▸ **TASK**
Your answer should be one number: the count of lines below that contain "This".

▸ **MATERIALS PROVIDED**
*** Block opens ***
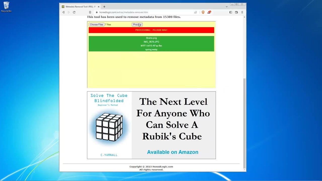Close the Metadata Removal Tool tab
The width and height of the screenshot is (322, 181).
click(99, 7)
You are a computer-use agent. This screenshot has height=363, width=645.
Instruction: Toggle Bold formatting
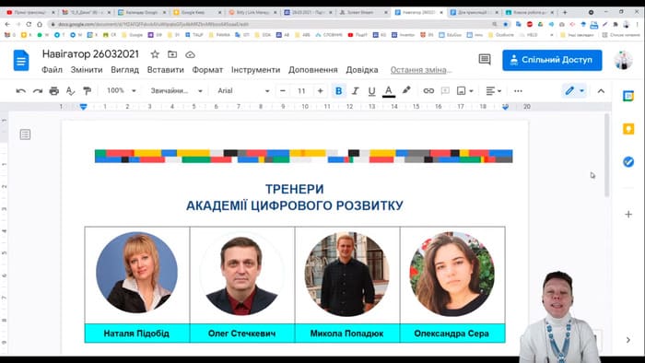[x=338, y=91]
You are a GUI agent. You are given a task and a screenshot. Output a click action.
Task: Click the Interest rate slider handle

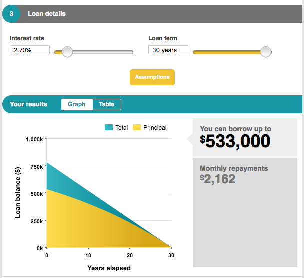pyautogui.click(x=67, y=52)
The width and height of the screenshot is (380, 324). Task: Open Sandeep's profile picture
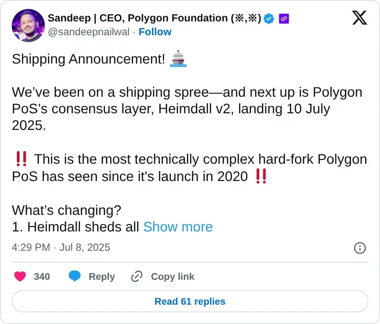pyautogui.click(x=28, y=25)
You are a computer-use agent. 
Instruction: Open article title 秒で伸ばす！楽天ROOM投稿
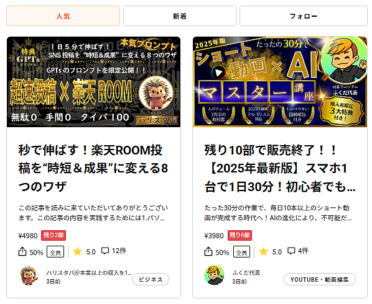[93, 169]
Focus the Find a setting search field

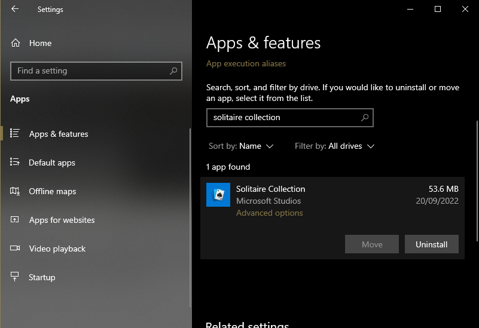point(90,71)
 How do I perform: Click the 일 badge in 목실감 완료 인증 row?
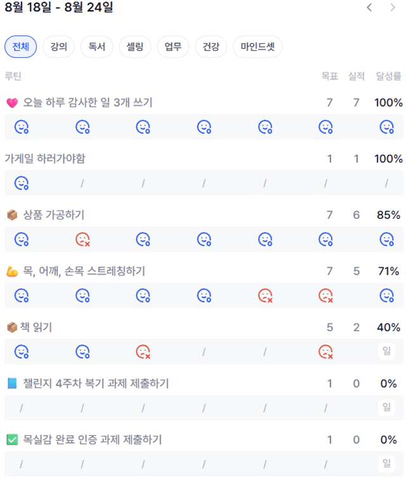[387, 463]
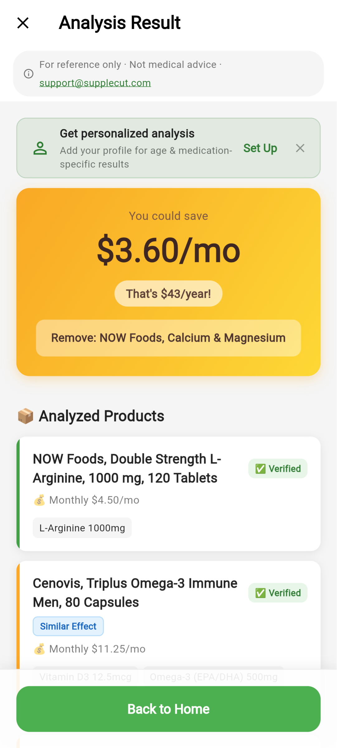Screen dimensions: 337x748
Task: Tap the profile person icon
Action: pos(40,148)
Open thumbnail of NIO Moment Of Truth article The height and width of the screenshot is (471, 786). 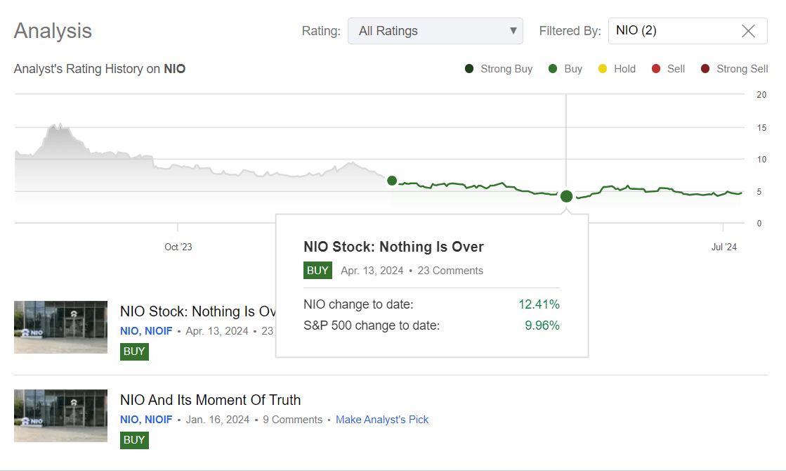(x=60, y=415)

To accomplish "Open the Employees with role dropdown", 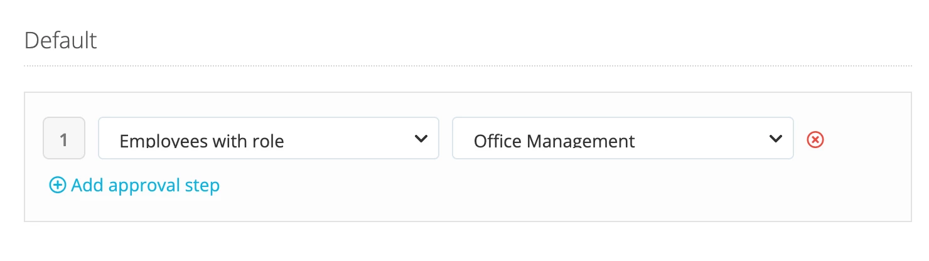I will (269, 138).
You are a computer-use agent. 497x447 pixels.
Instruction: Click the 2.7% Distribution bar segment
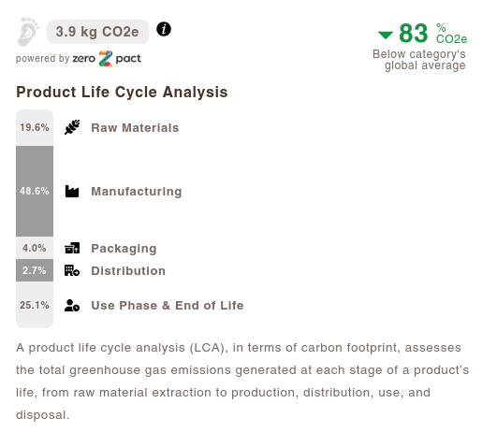[x=35, y=270]
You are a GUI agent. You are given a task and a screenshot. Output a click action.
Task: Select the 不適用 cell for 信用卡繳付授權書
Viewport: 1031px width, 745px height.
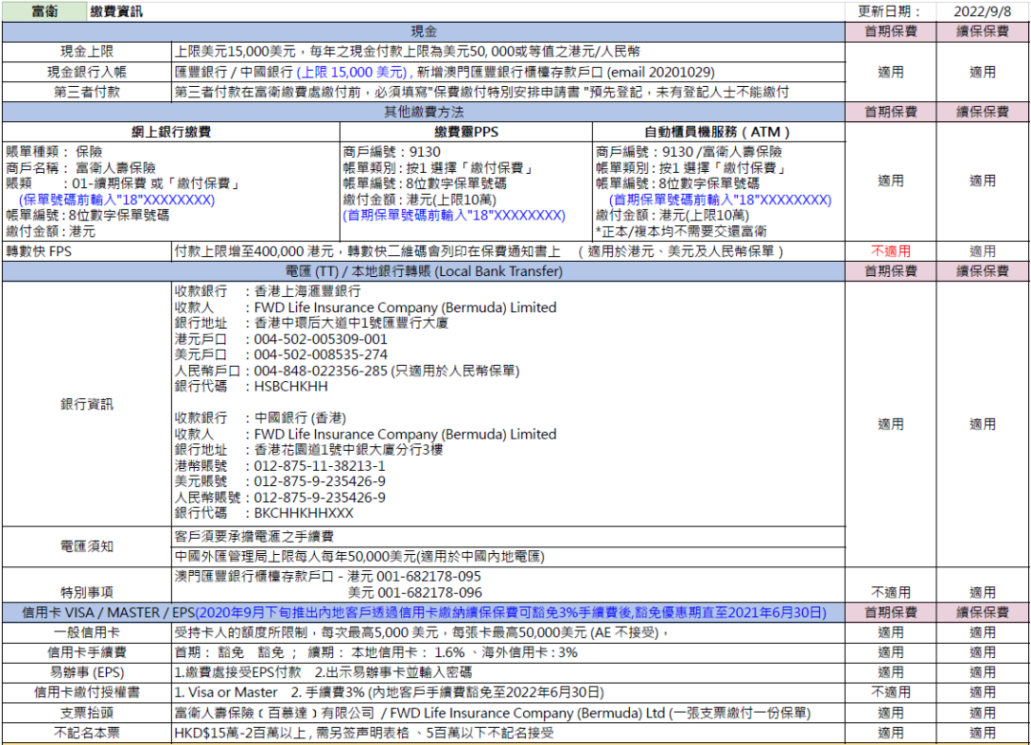pyautogui.click(x=893, y=690)
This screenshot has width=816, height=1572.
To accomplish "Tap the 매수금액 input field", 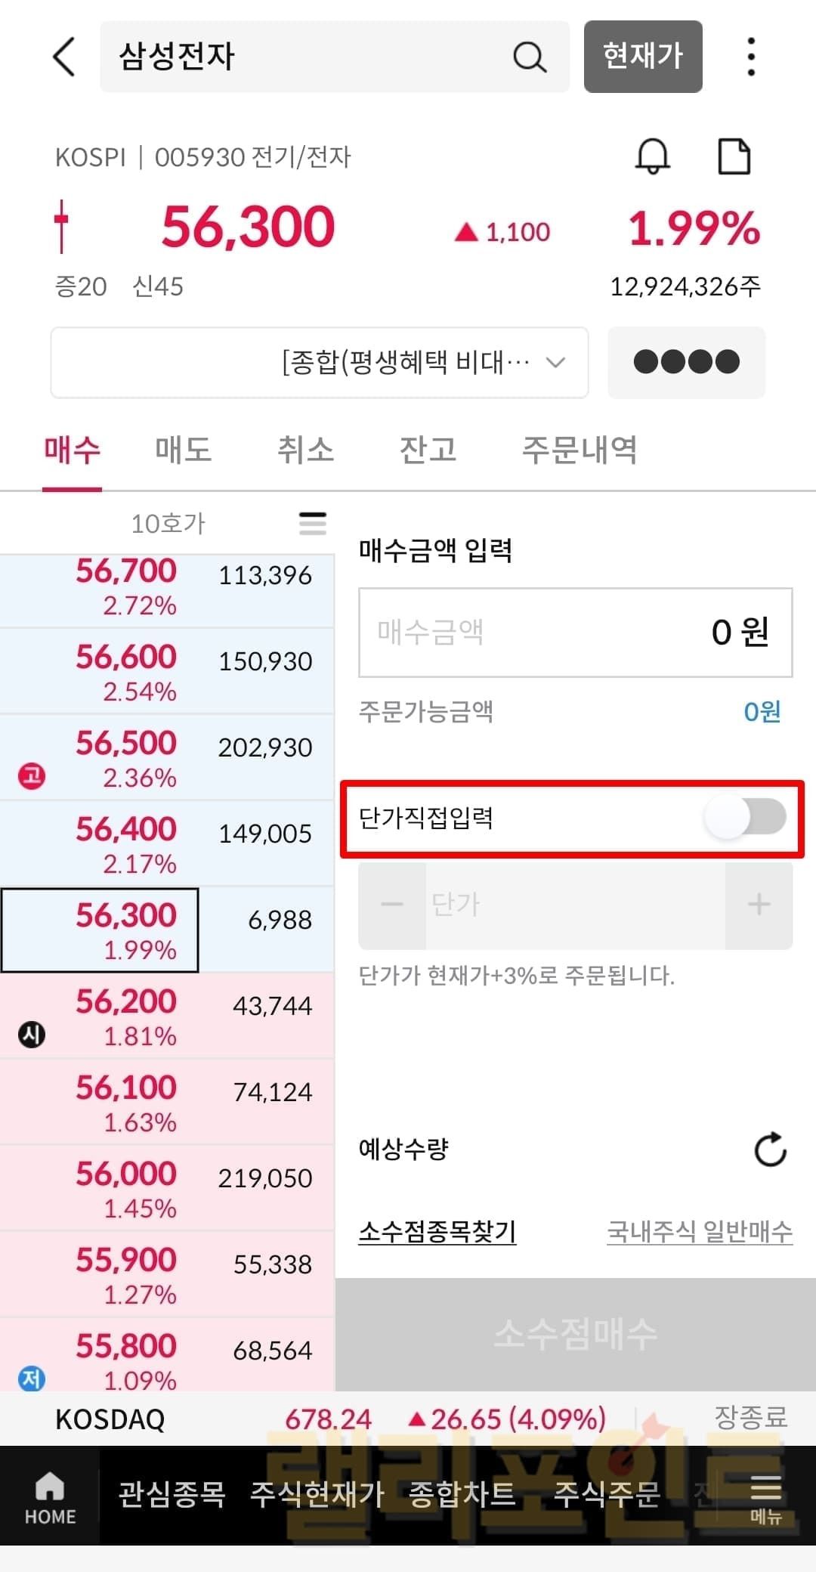I will 575,633.
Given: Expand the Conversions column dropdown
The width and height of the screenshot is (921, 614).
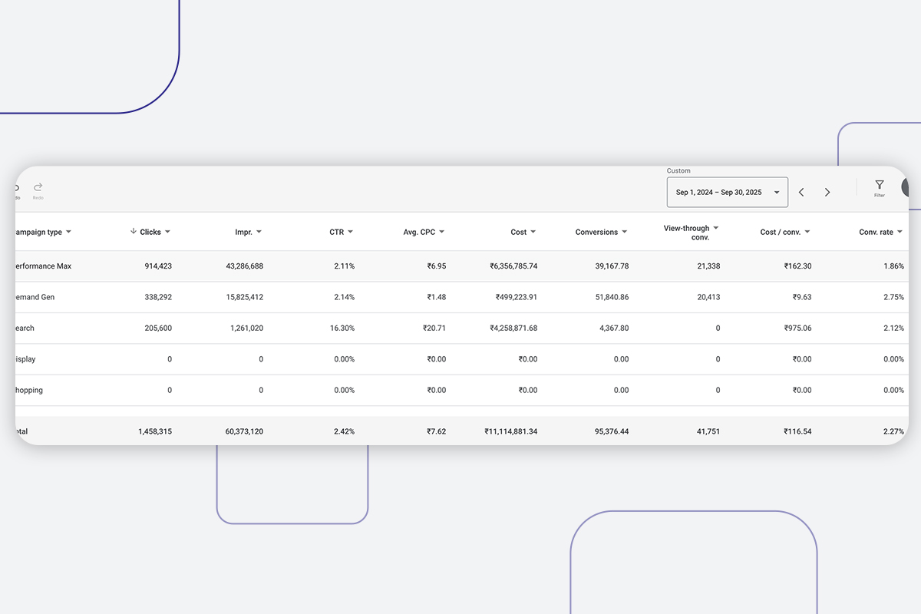Looking at the screenshot, I should pos(625,233).
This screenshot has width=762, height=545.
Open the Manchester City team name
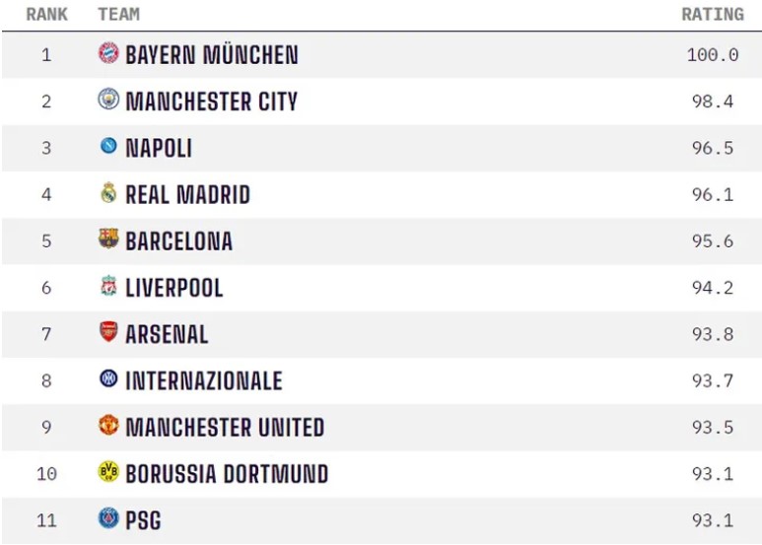point(211,101)
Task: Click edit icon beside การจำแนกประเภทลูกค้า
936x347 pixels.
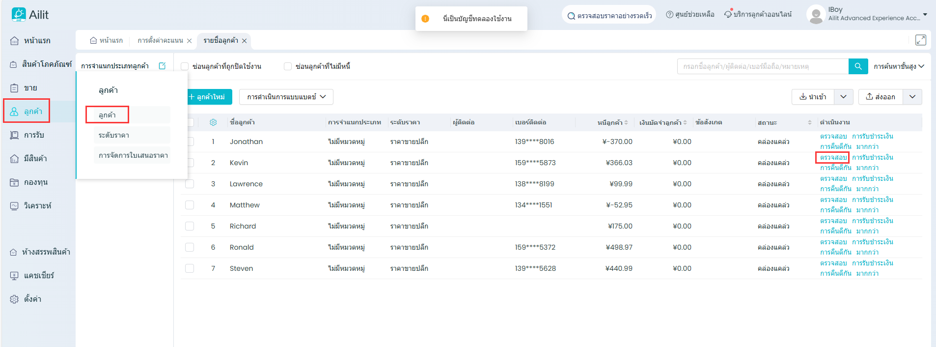Action: pyautogui.click(x=163, y=66)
*** Block closes ***
▸ **EXERCISE OUTPUT**
3